Prime Minister Scott Morrison at a roundtable discussion on vaccines with GPs and AMA president Dr Omar Khorshid in Perth.Credit:Peter de Kruijff
A pregnant nurse from Wales who had said she had spent a year diligently trying to avoid getting coronavirus in Britain was also infected in the same Perth hotel, along with her four-year-old daughter.
Amid the regular leaks from hotel quarantine – including similar recent cases of guest-to-guest transmission in NSW – there is growing urgency in calls to establish dedicated quarantine stations similar to Howards Springs in the Northern Territory as a safer form of housing returned travellers.
Australian Medical Association national president Omar Khorshid said he had concerns about infection control in all of Australia’s quarantine hotels, with the probable exception of Howard Springs.
“Hotel quarantine was always a short-term measure and we’ve been calling for awhile now governments to consider longer-term measures,” Dr Khorshid said.
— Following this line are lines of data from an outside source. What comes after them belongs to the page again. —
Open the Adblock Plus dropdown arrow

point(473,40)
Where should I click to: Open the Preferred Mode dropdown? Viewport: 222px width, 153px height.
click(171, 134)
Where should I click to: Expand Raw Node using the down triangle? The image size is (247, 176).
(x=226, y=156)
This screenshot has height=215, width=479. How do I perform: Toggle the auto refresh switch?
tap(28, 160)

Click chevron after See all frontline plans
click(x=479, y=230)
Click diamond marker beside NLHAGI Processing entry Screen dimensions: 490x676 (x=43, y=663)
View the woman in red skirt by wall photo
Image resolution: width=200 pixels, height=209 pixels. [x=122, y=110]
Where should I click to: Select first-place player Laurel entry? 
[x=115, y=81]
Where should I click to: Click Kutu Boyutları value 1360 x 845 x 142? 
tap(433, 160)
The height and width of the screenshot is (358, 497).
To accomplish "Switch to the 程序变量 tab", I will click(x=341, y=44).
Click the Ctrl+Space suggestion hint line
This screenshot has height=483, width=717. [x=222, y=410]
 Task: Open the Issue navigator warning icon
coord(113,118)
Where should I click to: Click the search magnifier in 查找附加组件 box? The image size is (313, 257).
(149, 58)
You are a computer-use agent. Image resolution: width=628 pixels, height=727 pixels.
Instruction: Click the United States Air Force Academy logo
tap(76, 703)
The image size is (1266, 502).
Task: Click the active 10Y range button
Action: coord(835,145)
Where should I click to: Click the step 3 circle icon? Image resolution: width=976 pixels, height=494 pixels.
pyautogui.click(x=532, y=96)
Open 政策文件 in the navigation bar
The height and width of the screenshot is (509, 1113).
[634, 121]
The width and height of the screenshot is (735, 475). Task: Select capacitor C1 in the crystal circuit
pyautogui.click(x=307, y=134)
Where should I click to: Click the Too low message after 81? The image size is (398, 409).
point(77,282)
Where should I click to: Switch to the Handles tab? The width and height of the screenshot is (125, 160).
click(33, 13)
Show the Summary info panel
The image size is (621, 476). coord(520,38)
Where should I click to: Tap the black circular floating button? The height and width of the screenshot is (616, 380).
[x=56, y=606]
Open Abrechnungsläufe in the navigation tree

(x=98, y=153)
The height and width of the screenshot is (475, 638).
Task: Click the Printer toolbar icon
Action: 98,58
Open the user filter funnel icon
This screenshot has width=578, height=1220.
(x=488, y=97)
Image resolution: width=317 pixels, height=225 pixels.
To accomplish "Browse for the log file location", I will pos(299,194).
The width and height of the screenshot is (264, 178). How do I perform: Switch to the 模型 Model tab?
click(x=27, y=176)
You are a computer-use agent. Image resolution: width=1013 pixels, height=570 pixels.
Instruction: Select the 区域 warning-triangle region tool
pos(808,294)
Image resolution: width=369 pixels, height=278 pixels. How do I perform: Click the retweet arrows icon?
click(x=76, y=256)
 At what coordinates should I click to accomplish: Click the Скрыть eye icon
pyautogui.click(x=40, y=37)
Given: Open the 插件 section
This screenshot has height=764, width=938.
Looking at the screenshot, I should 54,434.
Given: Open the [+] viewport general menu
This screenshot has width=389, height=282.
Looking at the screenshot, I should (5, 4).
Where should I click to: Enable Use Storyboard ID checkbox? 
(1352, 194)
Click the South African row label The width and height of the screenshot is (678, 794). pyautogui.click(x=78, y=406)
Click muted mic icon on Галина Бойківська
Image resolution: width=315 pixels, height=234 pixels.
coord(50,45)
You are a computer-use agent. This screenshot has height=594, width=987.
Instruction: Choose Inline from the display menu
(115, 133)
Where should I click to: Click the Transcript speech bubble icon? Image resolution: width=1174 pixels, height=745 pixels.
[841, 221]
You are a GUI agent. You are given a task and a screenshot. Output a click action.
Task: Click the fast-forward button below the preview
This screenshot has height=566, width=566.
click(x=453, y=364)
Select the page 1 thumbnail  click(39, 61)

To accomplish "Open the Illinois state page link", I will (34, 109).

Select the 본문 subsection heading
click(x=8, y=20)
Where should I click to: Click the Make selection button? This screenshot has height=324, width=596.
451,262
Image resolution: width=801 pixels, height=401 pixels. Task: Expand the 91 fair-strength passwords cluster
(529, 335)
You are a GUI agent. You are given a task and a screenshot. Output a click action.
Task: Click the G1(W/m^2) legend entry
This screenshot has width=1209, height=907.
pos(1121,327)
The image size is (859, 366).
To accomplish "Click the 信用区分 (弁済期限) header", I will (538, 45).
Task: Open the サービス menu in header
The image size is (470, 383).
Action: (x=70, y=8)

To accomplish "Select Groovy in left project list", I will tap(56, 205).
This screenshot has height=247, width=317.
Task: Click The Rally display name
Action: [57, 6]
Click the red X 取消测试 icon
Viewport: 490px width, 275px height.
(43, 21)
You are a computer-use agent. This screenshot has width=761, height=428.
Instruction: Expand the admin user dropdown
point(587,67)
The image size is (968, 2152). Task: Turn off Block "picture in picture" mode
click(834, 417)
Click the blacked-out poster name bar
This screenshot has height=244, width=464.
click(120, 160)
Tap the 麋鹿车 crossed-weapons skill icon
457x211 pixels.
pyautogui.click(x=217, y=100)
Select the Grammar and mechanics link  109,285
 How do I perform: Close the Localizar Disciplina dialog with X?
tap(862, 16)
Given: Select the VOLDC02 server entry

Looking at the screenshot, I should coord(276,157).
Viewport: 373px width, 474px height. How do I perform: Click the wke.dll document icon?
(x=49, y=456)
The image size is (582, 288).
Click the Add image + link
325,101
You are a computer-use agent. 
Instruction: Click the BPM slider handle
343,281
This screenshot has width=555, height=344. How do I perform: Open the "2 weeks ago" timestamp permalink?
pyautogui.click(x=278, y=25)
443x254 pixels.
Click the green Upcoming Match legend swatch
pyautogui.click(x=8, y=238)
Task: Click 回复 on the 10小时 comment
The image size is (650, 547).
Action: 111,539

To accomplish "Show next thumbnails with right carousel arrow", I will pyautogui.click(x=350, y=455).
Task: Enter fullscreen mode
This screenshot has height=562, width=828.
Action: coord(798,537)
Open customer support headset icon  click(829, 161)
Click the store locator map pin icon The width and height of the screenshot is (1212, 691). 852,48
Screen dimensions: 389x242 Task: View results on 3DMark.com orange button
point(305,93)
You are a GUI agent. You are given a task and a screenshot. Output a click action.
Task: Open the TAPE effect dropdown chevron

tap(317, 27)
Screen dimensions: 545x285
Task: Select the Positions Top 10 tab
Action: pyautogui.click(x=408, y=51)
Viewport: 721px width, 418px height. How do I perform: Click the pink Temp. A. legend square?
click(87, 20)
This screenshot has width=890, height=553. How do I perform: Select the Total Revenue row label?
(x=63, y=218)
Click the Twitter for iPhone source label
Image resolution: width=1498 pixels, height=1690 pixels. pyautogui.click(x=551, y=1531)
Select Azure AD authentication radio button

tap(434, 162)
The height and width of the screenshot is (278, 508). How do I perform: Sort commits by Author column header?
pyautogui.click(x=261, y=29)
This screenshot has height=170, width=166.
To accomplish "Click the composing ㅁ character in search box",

“Given that we likely to need quarantine for at least the rest of this year and it could well be part of our reality for next year as well, the quicker that some sort of facilities could be stood up around the country, the better.
“If you spend the money and build them, and then you don’t need them, that’s a good thing. But there are other things that those sorts of facilities could be used for, such as accommodation for the homeless.”
Travel restrictions take hold amid calls to overhaul hotel quarantine
Good morning and welcome to our live coverage of the coronavirus crisis.
I’m Mathew Dunckley, digital editor at The Age, I’ll be looking after the blog for a little bit till our colleagues in lockdown in Perth at WA Today take over.
Here’s the latest developments:
- Experts have called for an end to hotel quarantine in Australia in the wake of the latest breach;
- People in Queensland who have been in Perth or Peel since April 17 must get tested for COVID, self-isolate and comply with Western Australia’s lockdown restrictions from Friday night;
- Four cases of the new “double mutant” COVID-19 strain have been detected in Queensland hotels since the start of April, with concern mounting that the state’s quarantine system can not handle new strains;
- The NSW government will impose a three-day lockdown on anyone arriving from Perth;
- Victorians in Perth will have to self-isolate for two weeks if they return home as a COVID-19 leak from hotel quarantine plunges the city into a snap three-day lockdown; and
- Travel between WA and New Zealand has been suspended while New Zealand health officials complete a risk assessment.